+++ DATA SECTION +++

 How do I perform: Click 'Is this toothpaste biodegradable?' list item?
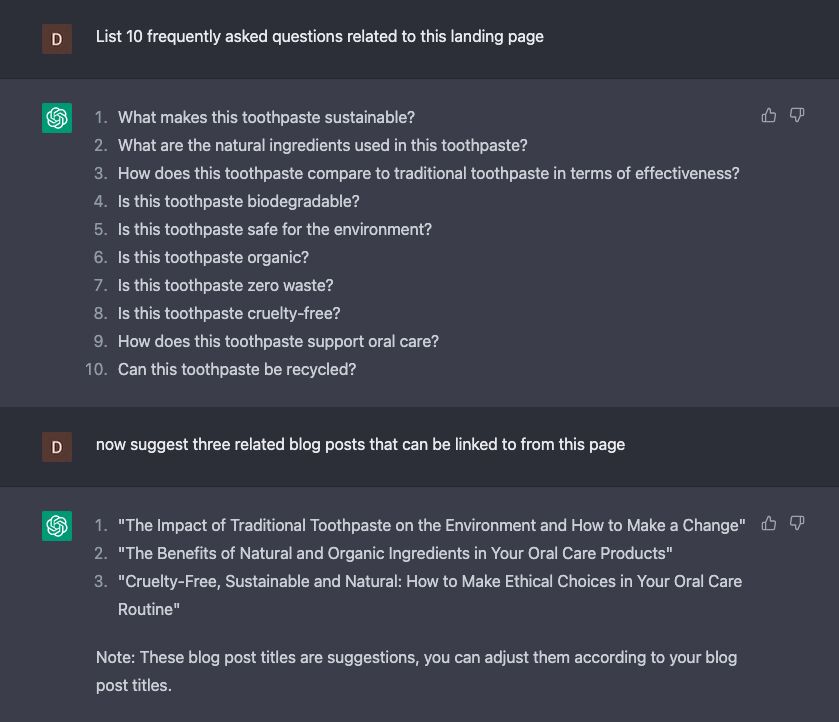pyautogui.click(x=239, y=201)
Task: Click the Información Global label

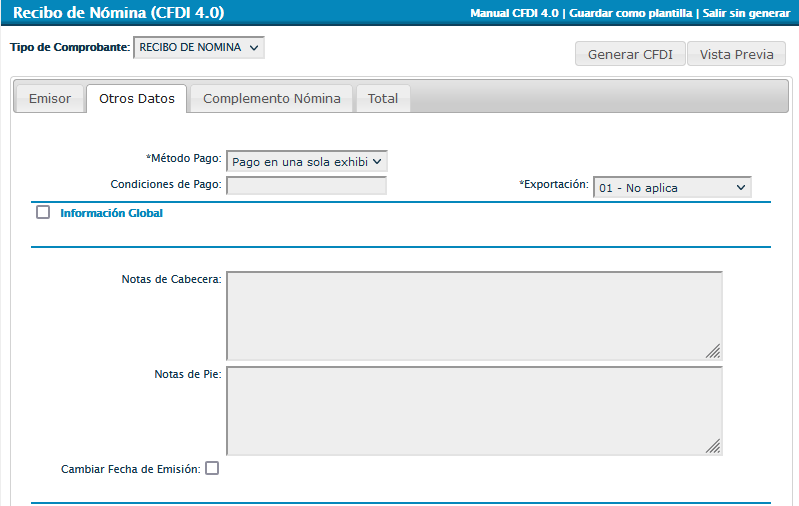Action: (111, 213)
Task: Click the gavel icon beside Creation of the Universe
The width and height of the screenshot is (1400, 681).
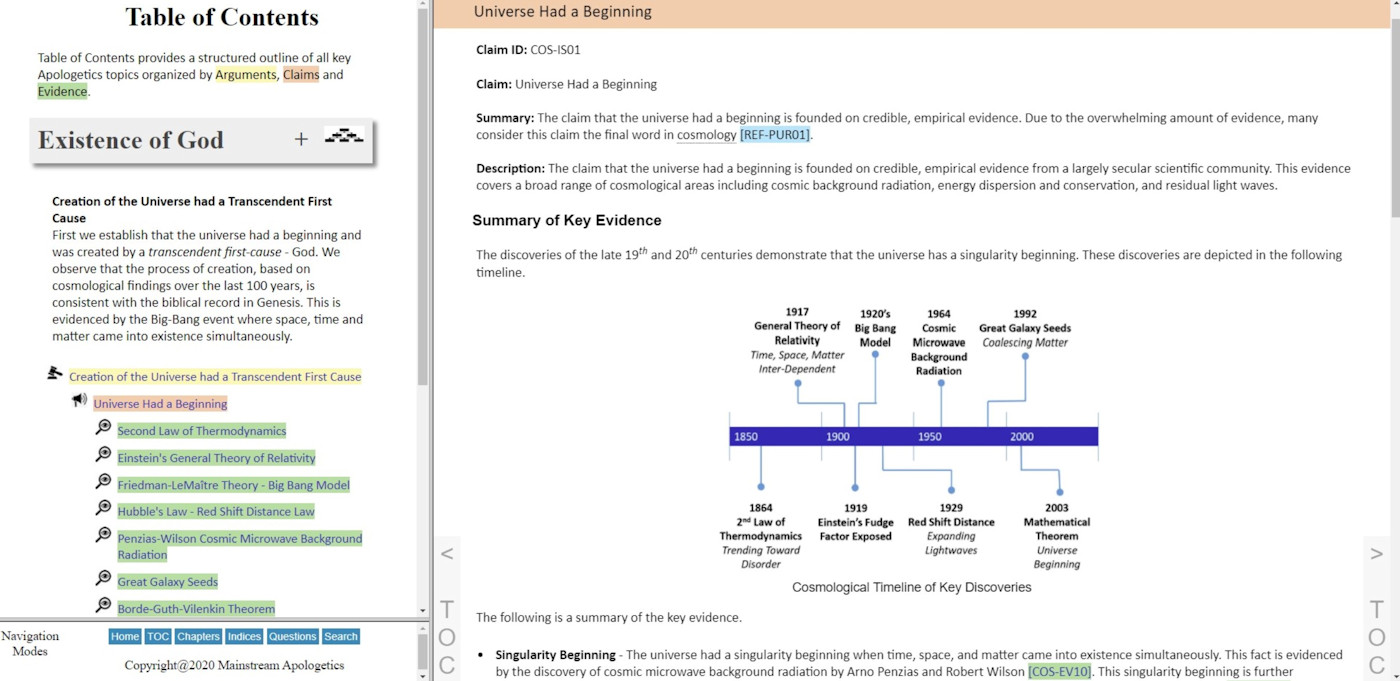Action: [55, 373]
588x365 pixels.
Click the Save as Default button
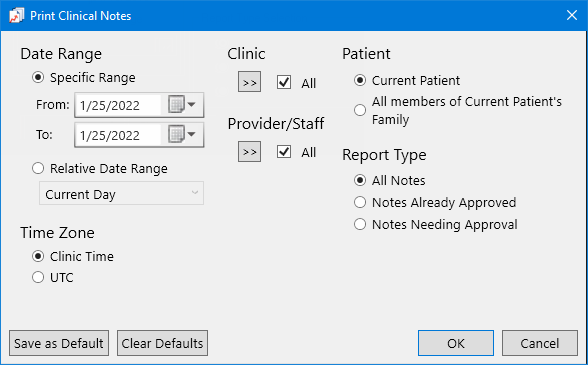(59, 343)
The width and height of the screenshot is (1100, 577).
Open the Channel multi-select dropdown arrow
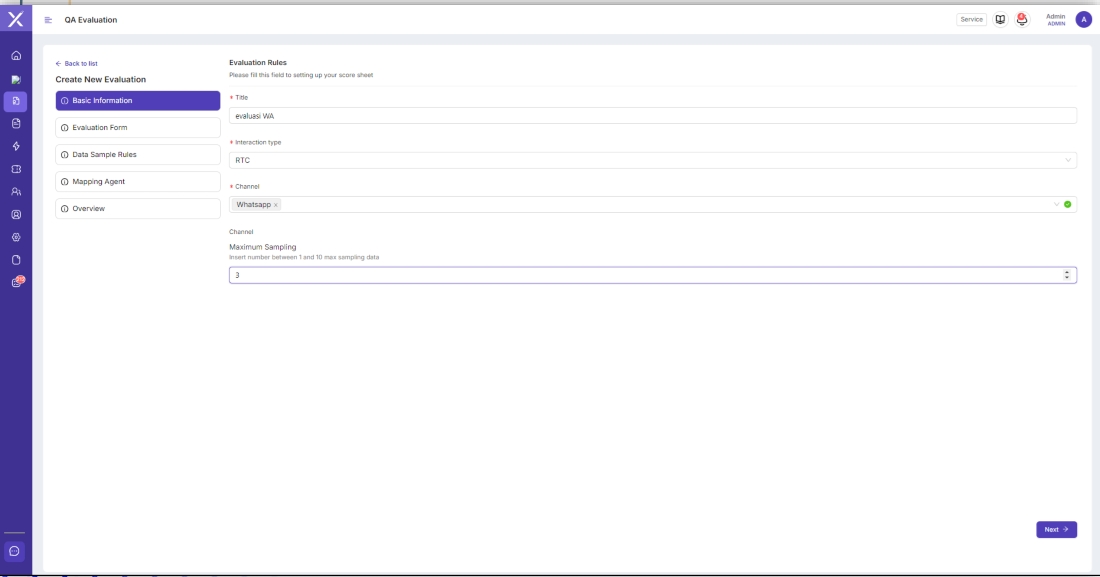(1056, 204)
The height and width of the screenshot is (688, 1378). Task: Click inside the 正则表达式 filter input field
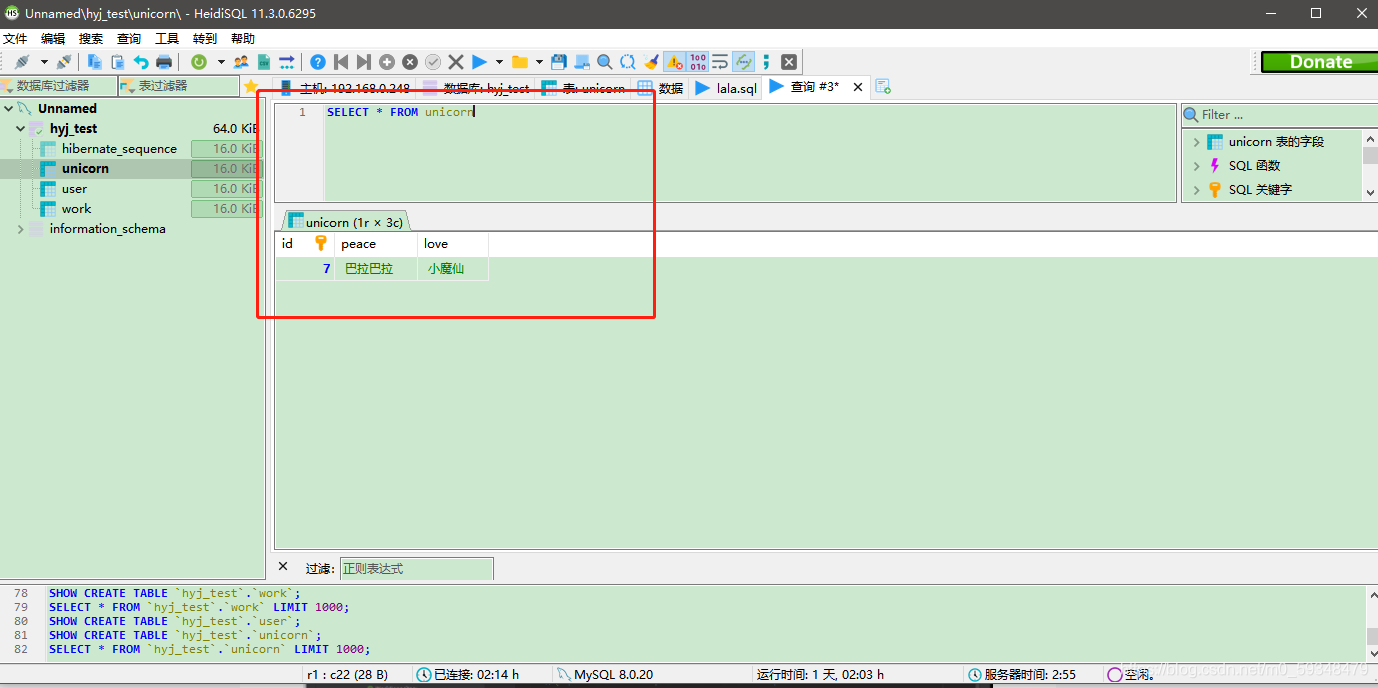coord(415,567)
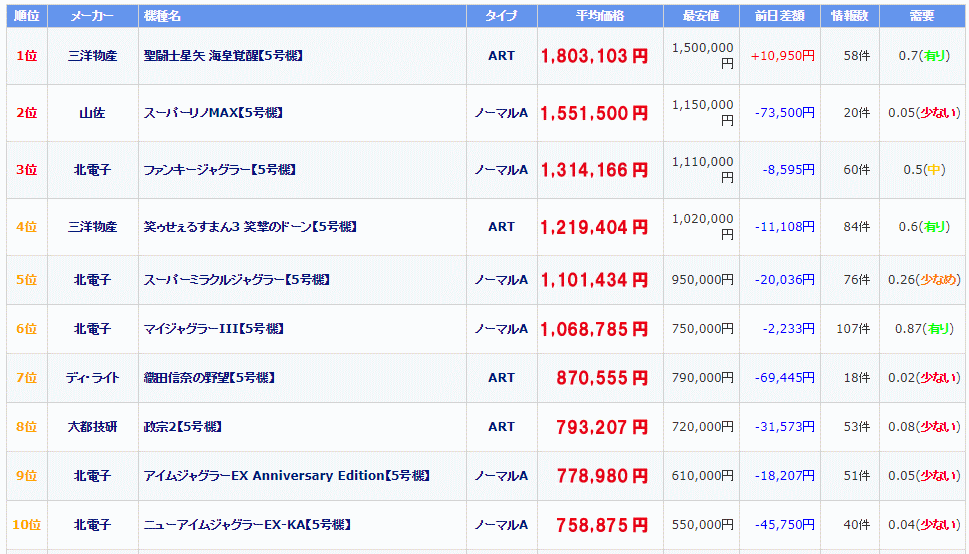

+++

**WHAT IS BEING ASKED**
From the line containing "588x365 pixels." through the last line of the entries, both included, print each line exactly and omit any picture.

**ANSWER AREA**
588x365 pixels.
Click the Save as Default button
(59, 343)
The width and height of the screenshot is (1100, 577).
Open the Channel multi-select dropdown arrow
(1056, 204)
The height and width of the screenshot is (688, 1378). Task: Click inside the 正则表达式 filter input field
coord(415,567)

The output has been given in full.